Stored data entries

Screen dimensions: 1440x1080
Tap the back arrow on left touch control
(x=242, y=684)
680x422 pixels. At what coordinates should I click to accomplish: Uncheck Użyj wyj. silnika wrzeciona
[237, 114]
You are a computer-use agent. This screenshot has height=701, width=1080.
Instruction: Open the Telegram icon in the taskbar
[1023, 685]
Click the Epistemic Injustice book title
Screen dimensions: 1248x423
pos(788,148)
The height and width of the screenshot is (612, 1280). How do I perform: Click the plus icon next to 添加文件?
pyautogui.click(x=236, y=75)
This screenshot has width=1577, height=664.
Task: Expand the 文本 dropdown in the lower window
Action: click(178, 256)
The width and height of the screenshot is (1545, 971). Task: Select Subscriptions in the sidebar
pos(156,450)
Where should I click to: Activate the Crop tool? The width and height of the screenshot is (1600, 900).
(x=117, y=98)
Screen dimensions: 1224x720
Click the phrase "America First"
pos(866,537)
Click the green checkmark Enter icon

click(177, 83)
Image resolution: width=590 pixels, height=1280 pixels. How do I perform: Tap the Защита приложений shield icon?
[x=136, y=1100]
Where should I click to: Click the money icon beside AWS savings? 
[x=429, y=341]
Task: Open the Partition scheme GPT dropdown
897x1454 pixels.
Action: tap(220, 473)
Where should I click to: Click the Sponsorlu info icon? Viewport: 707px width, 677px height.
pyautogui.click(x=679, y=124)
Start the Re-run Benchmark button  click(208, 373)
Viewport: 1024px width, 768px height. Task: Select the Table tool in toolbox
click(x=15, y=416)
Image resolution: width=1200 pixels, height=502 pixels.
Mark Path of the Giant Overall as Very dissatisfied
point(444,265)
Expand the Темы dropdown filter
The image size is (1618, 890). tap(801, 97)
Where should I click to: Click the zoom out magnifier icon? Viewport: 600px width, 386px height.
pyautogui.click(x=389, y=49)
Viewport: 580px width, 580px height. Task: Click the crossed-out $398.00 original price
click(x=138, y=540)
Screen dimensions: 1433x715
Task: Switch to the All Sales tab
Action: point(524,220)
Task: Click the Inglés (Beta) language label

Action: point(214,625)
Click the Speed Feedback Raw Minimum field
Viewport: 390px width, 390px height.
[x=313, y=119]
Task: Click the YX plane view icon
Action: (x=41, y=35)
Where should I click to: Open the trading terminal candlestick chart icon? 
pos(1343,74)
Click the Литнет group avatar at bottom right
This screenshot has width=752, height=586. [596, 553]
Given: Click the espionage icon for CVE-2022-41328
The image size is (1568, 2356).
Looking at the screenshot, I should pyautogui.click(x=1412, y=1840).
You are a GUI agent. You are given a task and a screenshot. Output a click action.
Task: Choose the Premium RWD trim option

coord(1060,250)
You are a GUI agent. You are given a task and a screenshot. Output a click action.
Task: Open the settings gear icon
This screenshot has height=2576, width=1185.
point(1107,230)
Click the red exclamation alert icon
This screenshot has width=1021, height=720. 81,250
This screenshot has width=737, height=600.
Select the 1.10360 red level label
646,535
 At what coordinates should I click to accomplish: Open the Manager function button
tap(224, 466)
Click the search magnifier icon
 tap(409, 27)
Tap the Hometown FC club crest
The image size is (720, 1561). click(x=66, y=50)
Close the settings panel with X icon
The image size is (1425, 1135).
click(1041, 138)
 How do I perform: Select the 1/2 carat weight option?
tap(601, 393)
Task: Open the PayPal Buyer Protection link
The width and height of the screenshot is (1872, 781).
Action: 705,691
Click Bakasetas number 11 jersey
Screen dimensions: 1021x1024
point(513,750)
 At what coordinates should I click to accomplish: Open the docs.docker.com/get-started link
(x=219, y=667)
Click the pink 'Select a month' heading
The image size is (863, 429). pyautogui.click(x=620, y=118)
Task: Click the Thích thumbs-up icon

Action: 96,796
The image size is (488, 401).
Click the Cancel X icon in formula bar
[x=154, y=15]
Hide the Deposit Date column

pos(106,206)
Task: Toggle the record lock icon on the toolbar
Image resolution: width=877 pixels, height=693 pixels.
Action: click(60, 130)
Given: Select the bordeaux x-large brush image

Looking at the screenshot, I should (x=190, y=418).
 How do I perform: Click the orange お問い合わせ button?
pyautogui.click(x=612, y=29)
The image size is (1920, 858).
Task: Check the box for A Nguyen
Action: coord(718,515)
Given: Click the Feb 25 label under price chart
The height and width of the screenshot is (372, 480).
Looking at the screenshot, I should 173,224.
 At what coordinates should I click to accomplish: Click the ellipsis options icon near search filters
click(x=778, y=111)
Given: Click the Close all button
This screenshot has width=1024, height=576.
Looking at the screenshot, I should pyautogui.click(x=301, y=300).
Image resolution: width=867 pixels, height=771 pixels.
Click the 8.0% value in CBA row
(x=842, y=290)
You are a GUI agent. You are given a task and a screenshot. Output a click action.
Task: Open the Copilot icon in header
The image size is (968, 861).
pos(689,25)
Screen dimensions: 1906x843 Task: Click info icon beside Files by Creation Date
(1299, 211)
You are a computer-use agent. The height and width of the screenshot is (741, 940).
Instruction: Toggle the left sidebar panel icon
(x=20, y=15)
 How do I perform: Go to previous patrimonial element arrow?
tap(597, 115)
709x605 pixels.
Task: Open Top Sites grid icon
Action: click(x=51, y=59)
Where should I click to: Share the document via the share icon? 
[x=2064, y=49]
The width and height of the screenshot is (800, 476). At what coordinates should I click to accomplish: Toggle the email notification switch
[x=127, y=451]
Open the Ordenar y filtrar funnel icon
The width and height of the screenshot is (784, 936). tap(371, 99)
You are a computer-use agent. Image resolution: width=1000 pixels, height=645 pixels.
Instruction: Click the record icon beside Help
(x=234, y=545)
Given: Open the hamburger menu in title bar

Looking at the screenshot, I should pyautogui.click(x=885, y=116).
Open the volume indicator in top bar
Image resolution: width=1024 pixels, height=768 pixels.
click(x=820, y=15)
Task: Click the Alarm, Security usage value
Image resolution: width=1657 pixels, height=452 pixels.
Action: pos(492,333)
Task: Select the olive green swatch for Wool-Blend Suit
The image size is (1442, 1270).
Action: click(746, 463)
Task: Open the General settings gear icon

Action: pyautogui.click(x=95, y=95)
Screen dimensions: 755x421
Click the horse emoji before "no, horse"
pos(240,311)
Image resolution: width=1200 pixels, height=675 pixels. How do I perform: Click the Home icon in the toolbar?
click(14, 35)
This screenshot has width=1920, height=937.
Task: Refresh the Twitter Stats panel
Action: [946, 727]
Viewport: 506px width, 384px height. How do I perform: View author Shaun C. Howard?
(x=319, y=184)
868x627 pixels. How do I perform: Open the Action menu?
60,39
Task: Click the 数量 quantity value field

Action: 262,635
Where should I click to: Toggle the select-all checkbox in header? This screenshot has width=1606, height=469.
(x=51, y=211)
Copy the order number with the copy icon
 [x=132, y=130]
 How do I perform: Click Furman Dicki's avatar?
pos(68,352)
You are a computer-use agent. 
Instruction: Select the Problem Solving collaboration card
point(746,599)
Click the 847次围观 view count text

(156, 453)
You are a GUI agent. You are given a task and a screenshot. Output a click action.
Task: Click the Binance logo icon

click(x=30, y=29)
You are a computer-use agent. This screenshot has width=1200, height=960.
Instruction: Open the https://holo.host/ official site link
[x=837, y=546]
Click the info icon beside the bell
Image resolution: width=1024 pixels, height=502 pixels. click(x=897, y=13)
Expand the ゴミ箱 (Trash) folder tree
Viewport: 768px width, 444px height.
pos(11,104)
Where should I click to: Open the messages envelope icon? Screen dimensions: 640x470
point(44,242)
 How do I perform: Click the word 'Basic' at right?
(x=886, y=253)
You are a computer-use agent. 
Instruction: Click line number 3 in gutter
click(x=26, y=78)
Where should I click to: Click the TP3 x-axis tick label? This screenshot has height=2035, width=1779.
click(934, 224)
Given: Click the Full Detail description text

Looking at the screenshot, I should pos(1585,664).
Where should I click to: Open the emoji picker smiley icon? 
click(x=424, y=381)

* _Work order_
Read through the records above and copy the lines that contain "computer".

* _Exercise response_
You are a computer-use agent. This screenshot has height=701, width=1080.
You are a computer-use agent. The height and width of the screenshot is (741, 940).
You are a computer-use agent. Image resolution: width=1000 pixels, height=645 pixels.
You are a computer-use agent. 
You are a computer-use agent. This screenshot has width=1200, height=960.
You are a computer-use agent. 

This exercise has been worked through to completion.